Luo Jing, Feng Yuan, Hong Zhongqiu, Yin Mingyu, Zheng Haiqing, Zhang Liying, Hu Xiquan
Department of Rehabilitation Medicine, The Third Affiliated Hospital, Sun Yat-sen University, Guangzhou, Guangdong Province, China.
Department of Hepatobiliary Surgery, The Third Affiliated Hospital, Sun Yat-sen University, Guangzhou, Guangdong Province, China.
Neural Regen Res. 2024 Aug 1;19(8):1772-1780. doi: 10.4103/1673-5374.389303. Epub 2023 Nov 8.
JOURNAL/nrgr/04.03/01300535-202408000-00031/figure1/v/2023-12-16T180322Z/r/image-tiff Proliferation of neural stem cells is crucial for promoting neuronal regeneration and repairing cerebral infarction damage. Transcranial magnetic stimulation (TMS) has recently emerged as a tool for inducing endogenous neural stem cell regeneration, but its underlying mechanisms remain unclear. In this study, we found that repetitive TMS effectively promotes the proliferation of oxygen-glucose deprived neural stem cells. Additionally, repetitive TMS reduced the volume of cerebral infarction in a rat model of ischemic stroke caused by middle cerebral artery occlusion, improved rat cognitive function, and promoted the proliferation of neural stem cells in the ischemic penumbra. RNA-sequencing found that repetitive TMS activated the Wnt signaling pathway in the ischemic penumbra of rats with cerebral ischemia.
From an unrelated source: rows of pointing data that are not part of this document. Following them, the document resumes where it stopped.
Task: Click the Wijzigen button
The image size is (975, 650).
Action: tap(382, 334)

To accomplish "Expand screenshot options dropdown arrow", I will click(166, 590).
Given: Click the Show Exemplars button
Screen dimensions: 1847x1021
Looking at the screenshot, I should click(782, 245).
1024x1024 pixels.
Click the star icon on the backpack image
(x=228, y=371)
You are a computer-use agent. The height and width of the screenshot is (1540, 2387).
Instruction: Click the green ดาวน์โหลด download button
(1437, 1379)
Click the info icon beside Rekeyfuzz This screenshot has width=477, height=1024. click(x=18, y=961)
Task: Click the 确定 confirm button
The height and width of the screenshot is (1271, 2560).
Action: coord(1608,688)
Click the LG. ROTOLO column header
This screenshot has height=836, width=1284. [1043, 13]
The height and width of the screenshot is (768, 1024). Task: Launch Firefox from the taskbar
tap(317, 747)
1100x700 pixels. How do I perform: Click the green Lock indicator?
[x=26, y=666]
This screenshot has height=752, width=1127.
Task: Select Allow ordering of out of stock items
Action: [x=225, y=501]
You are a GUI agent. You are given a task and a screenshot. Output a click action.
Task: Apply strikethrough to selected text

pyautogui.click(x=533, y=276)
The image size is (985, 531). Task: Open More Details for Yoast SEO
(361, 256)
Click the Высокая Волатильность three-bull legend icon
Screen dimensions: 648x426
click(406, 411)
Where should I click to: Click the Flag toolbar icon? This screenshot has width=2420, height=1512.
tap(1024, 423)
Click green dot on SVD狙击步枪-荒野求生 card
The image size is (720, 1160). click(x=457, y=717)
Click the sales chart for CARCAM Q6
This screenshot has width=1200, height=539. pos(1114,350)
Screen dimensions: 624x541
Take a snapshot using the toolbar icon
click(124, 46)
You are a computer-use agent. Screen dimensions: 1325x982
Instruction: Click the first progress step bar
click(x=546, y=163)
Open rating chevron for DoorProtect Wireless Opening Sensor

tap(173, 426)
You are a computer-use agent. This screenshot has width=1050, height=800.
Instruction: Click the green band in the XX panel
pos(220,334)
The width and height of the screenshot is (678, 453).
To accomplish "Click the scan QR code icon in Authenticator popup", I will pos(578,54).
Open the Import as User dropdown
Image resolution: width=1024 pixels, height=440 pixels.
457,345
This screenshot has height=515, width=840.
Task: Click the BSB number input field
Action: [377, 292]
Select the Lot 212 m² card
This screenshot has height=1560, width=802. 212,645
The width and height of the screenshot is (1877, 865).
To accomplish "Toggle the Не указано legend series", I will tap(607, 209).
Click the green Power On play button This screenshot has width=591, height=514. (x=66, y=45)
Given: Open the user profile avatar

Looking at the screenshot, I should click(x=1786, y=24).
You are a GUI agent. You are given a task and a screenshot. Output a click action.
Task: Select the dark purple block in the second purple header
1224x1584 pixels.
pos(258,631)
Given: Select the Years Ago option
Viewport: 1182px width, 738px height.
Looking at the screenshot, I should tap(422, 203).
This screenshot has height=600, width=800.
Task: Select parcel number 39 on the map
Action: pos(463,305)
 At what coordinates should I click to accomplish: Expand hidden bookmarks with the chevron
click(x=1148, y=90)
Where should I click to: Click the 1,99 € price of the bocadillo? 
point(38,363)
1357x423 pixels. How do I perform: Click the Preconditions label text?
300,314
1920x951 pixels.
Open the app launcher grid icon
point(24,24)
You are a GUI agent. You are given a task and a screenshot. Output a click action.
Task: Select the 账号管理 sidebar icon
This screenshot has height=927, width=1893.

Furthermore, PCR analysis revealed that repetitive TMS promoted AKT phosphorylation, leading to an increase in mRNA levels of cell cycle-related proteins such as Cdk2 and Cdk4. This effect was also associated with activation of the glycogen synthase kinase 3β/β-catenin signaling pathway, which ultimately promotes the proliferation of neural stem cells. Subsequently, we validated the effect of repetitive TMS on AKT phosphorylation. We found that repetitive TMS promoted Ca2+ influx into neural stem cells by activating the P2 calcium channel/calmodulin pathway, thereby promoting AKT phosphorylation and activating the glycogen synthase kinase 3β/β-catenin pathway. These findings indicate that repetitive TMS can promote the proliferation of endogenous neural stem cells through a Ca2+ influx-dependent phosphorylated AKT/glycogen synthase kinase 3β/β-catenin signaling pathway. This study has produced pioneering results on the intrinsic mechanism of repetitive TMS to promote neural function recovery after ischemic stroke. These results provide a strong scientific foundation for the clinical application of repetitive TMS. Moreover, repetitive TMS treatment may not only be an efficient and potential approach to support neurogenesis for further therapeutic applications, but also provide an effective platform for the expansion of neural stem cells.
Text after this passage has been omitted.